Monday, January 16, 2006

Ramblings

And here I am, back from the land of viral fevers - funny how this blog, as my creation, feels a bit like a child, and my not having written anything (and therefore having neglected it) for quite a while now makes me feel rather like a guilty mother! Anyone else know what I mean?

This new year's been very weird - for the first time in quite a while there was no excitement leading up to the 31st, no 'what will I be doing', no festive feeling - perhaps that's because last year was easily the worst (and the best, my marriage being the one thing that saved my sanity and kept me whole) in my entire life - friends and family reading this will know just what I'm talking about. So I certainly wasn't in any partying spirit - all I could pray for most fervently was that things would improve with the dawning of 2006 - though, of course, the cynic in me couldn't see how moving from one day to the next could make all the difference in the world. I mean, this Gregorian calendar is an artificial, cultural construct - the Bengali calendar, for instance, is completely different. New Year's going to happen only in April for us Bongs. And the fact that Delhi's been so miserably, unnaturally cold didn't help.

Then, of course, I went and got viral fever and so ushered in the new year from bed, with a temperature that alternated between 100 and 103 degrees. Oh yes, and I watched this thriller called Final Destination 2, which was all about these people escaping death and then Death (yes, that mean guy with a capital 'D') hunting them down and kicking their asses (as Ross would say in Friends).

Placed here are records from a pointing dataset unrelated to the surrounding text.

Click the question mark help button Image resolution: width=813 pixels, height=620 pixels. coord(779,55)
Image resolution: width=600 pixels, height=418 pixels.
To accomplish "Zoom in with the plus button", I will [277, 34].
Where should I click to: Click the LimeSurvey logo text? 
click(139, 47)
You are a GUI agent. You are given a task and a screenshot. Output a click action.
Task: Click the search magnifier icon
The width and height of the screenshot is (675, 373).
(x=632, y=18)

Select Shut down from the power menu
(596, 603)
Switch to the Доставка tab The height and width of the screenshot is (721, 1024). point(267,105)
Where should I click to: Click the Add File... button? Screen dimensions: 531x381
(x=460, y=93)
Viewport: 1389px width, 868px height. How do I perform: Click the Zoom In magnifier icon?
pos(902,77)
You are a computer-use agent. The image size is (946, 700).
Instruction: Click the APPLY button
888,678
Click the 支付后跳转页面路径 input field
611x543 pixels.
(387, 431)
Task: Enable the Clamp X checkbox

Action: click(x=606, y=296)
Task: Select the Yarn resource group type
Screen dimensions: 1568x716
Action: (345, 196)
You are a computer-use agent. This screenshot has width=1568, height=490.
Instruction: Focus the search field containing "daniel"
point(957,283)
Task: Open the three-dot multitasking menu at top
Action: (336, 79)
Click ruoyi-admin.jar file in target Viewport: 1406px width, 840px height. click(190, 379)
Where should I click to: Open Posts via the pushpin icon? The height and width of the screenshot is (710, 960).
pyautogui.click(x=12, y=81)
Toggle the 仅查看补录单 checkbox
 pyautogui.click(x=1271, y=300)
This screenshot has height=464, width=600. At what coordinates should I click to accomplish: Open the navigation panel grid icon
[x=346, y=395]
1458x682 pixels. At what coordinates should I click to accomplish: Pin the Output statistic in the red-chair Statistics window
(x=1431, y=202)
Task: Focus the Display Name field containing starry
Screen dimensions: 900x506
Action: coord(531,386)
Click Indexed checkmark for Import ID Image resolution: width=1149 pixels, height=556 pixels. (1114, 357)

But my good deed for the year where my own self is concerned has been joining the gym where my husband works out a week back - something I've wanted to do for quite a while now - so last week saw me huffing and puffing away at all these clanking machines (some I feel positively terrified of), staring enviously at nicely toned and far stronger people around, and doing some more huffing and puffing in a bit to join their ranks as soon as I can. And I'm a mass of aches at the moment and letting out these screeches if I even so much as lift my arm - I never even knew I had all these muscles in all these spots!

But don't be fooled by my moaning - gyms are good places. And highly addictive besides.